Люси Шерман снова зарыдала. Брат Питер досказал Гидеону остальное. Смерть мальчика всех потрясла, никто уже не мог по-настоящему бороться с огнем; скот удалось спасти, но хлевы и две хижины сгорели дотла. На пожар прибежали Абнер Лейт, Фред Мак-Хью с сыном, Джек Сэттер и братья Карсоны. Ганнибал рассказывал, что, когда Абнер Лейт посмотрел на мальчика, он так выругался, — негры даже никогда еще не слыхали такой ругани. — Знаешь, Гидеон, — сказал он, — ведь мы чего только не думали, мы на всех белых думали, даже на них, а потом они прибежали, — видим, нет, не то. Мальчику жизнь, конечно, не вернешь, а все легче.

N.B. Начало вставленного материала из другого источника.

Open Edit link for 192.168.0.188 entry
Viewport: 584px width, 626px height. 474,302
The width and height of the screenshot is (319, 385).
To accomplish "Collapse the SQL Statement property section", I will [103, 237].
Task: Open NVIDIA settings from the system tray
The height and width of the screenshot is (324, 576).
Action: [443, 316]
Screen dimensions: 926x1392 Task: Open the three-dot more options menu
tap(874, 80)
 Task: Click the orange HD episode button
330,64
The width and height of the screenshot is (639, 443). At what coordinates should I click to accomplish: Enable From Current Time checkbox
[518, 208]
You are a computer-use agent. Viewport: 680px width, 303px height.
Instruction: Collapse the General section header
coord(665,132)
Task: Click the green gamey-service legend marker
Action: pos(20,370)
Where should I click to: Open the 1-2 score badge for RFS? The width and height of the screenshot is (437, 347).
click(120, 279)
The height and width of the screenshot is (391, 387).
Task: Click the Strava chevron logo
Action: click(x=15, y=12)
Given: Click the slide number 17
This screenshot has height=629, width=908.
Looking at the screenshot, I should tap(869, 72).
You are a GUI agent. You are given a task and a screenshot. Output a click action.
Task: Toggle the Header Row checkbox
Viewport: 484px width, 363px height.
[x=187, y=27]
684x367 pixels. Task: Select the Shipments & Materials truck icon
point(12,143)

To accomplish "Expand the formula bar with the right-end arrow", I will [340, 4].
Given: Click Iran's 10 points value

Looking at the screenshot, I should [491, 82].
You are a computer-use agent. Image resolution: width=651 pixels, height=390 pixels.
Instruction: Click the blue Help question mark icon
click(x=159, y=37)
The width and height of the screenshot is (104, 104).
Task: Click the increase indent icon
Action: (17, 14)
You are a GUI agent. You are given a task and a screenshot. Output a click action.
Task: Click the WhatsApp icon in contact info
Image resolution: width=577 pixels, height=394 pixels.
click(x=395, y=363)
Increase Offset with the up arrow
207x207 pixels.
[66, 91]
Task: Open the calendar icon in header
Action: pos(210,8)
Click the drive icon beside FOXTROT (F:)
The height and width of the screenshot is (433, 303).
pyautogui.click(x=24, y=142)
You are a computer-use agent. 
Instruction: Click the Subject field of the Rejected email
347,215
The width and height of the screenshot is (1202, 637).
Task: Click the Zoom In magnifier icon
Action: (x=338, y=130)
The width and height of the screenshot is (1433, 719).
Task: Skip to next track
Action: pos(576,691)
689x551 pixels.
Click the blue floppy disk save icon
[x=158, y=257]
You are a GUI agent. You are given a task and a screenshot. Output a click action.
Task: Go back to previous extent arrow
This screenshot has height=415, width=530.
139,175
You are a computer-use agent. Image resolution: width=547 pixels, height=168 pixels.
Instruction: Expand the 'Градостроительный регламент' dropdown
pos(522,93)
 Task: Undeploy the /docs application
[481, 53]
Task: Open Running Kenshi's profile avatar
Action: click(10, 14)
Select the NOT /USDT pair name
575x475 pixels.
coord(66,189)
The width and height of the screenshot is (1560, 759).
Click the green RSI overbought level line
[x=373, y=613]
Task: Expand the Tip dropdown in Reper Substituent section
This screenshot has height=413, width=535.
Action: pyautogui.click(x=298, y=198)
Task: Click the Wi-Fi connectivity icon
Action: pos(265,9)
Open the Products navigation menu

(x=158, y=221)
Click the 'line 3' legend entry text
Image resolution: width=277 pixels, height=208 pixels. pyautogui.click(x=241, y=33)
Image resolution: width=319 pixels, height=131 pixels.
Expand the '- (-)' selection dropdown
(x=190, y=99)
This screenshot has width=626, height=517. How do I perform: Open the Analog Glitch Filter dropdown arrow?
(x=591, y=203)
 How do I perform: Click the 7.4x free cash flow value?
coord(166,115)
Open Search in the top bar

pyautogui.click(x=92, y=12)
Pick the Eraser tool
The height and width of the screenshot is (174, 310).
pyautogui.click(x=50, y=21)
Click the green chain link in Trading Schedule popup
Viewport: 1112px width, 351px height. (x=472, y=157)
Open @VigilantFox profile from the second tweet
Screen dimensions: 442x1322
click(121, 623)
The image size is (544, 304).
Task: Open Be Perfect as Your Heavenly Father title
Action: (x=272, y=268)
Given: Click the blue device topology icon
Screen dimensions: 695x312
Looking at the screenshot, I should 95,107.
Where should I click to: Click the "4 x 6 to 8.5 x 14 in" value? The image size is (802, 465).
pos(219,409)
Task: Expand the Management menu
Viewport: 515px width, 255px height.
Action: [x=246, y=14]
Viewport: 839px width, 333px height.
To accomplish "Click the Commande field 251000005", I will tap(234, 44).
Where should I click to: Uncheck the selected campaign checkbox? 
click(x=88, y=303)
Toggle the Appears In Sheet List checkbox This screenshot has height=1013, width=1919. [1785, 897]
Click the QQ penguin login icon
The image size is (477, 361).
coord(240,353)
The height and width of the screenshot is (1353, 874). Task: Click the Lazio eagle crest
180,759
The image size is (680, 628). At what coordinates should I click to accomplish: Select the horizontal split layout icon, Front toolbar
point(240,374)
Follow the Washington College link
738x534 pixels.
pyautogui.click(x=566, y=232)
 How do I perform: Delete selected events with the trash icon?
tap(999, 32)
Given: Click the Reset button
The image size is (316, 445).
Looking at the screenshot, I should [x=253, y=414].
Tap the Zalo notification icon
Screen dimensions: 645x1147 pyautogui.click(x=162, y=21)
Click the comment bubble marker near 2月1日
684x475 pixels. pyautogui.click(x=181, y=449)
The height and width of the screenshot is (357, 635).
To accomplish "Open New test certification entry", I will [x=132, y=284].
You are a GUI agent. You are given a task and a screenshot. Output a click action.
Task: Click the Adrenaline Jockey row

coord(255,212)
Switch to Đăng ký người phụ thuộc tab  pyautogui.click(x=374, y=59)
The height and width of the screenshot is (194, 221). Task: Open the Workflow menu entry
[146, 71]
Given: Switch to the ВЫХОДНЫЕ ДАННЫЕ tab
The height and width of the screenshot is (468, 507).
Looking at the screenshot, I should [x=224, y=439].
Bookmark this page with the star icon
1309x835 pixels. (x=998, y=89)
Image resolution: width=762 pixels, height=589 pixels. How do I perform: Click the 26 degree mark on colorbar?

— Что же вы потом сделали? — спросил Гидеон. В его ровном, сдержанном голосе звучала такая ярость, что, казалось, говорит не он, а другой человек.
— Что можно было сделать, Гидеон? — возразил Алленби. — На другой день Абнер Лейт взял мула и поехал
в город. Говорят, он чего-то требовал от шерифа, а шериф поднял его на смех. Ты знаешь такого Джессона Хьюгара? Он в старое время торговал неграми.
— Знаю.
— Ну вот, Абнер слышал, что он теперь заправляет местным отделением Клана. Абнер публично обвинил его во всем, а тот, говорят, обругал его, сказал, что он с неграми — одна лавочка. Они подрались, и, говорят, Абнер чуть его не убил. Собралась толпа, Абнер поднял ружье и крикнул: «Ну подходи, кто первый?» Чарли Кентон был с Абнером в одной роте — он вступился за него, а потом Абнер сел на мула и уехал. На другой день Ганнибал запряг лошадь, и мы вместе поехали в Колумбию, мы говорили с майором Шелтоном.
— Что сказал Шелтон?
— Он сказал, будут приняты меры. Понимаешь, Гидеон, есть у них такое выражение: «будут приняты меры».
Гидеону майор Шелтон сказал то же самое. «Можете быть спокойны, уже принимаются надлежащие меры». Шелтон был высокий, сухой человек с надменно прищуренными глазами; он окончил Уест Пойнт девять лет назад, был еще молод и проклинал судьбу, которая занесла его в это южное захолустье на полицейскую должность, где он снискал неприязнь всех, кого уважал, и симпатии лишь тех, кого он презирал.
— Что это за надлежащие меры? — спросил Гидеон.
— Меры военного характера, которые я не обязан и не намерен обсуждать с вами. Вашу жалобу приняли. Начато расследование.
— А пока что ребенок убит, этим все и кончится.